The strategy for determining Affymetrix GeneChip annotation in the Sheen Lab

We blasted the Affymetrix target sequences from the NetAffx web site against the TIGR databases. The strategy used for determining the identity of NetAffx sequences is outlined below. A new list with matching GeneChip IDs and AGI names can be downloaded here. Detailed information for each gene can also be obtained through searching our 8K Affymetrix annotation database.

 

The strategy for determining the AGI name of the NetAffx sequences:

Blast search was started with 8246 target sequences (one probe set, 13434_at, has no target sequence in NetAffx database file) with an E-value of 0.000001.

1. BLAST search of each target sequence (8246) against TIGR cds (ATH1.cds) using the criterion of >97% match to the whole query length

found 5479 genes

2. BLAST search of each remaining target sequence (2767) against TIGR UTR sequences using the criteria of >97% match to the whole query length

found 547 genes

3. BLAST search of each remaining target sequence (2220) against TIGR cds using the criteria of 50b/>98% match

found 1725 genes

4. BLAST search of each remaining target sequence (495) against TIGR UTR sequences using the criteria of 30b/>98% match

found 170 genes

The identity for 7921 genes out of 8246 target sequences has been confirmed.
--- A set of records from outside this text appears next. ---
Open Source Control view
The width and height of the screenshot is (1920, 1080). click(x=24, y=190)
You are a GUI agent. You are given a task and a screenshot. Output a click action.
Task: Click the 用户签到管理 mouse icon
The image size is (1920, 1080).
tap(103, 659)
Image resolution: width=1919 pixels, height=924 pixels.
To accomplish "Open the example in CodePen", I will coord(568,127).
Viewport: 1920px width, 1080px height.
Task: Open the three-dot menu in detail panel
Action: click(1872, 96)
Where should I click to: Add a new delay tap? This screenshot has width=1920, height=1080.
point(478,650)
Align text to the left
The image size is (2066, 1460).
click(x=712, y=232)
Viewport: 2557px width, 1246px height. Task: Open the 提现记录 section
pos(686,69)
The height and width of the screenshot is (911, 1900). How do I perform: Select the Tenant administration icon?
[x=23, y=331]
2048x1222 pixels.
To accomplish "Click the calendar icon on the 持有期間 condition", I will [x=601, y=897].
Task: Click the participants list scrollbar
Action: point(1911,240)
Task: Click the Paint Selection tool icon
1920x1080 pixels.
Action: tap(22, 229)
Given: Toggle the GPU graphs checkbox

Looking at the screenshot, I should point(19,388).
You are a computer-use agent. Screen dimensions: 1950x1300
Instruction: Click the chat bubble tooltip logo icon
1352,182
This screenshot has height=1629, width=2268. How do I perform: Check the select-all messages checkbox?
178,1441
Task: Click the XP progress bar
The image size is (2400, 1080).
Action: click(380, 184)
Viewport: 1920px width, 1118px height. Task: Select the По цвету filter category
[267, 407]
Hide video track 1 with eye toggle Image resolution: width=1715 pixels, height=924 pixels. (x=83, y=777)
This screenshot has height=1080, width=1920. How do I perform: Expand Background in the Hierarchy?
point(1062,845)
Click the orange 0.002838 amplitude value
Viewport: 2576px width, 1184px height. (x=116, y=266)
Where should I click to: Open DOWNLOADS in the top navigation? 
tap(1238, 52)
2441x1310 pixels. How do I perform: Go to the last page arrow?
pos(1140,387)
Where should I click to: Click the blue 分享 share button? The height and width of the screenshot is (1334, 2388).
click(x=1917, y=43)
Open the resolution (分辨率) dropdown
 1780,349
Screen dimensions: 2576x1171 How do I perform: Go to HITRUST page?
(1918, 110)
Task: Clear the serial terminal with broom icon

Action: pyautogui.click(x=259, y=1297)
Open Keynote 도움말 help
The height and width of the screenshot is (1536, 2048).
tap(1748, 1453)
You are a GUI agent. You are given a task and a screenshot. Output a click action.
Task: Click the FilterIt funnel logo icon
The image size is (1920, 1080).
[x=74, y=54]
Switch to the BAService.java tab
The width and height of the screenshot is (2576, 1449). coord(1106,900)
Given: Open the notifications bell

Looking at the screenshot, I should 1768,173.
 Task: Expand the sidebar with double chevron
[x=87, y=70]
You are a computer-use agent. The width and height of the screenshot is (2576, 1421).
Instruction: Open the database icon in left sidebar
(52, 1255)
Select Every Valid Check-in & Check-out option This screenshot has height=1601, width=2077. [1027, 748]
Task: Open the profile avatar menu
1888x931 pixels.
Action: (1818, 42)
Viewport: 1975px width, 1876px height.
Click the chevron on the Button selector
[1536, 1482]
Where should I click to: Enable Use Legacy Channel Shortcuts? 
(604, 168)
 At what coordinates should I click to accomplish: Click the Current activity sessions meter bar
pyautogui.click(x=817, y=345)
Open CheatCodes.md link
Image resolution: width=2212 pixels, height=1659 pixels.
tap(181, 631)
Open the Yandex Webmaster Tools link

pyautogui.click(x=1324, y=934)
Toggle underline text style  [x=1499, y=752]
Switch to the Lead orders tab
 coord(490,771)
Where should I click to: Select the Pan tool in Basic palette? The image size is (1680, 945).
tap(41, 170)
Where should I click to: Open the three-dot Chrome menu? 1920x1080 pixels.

A list of the 7921 probe sets with AGI names can be found in Affy_allagi.xls.

 

5. BLAST search of the remaining target sequences (325) against Salk genome sequences using the criteria of 50b/>98% match found hits in intergenic regions for 161 target sequences.

6. BLAST search of the remaining target sequences (164) against Salk genome sequences using the criteria of 30b/>98% match found hits for another 23 target sequences.

In summary, the last two BLAST searches found matches for 184 target sequences. There are still 122 target sequences that have matches below our criteria and 19 without any hits at all against the whole Arabidopsis genome sequence.

A list of the rest 325 probe sets, either with hits (equal or below our criteria) or without hits, can be found in Affy_ATH_325.xls.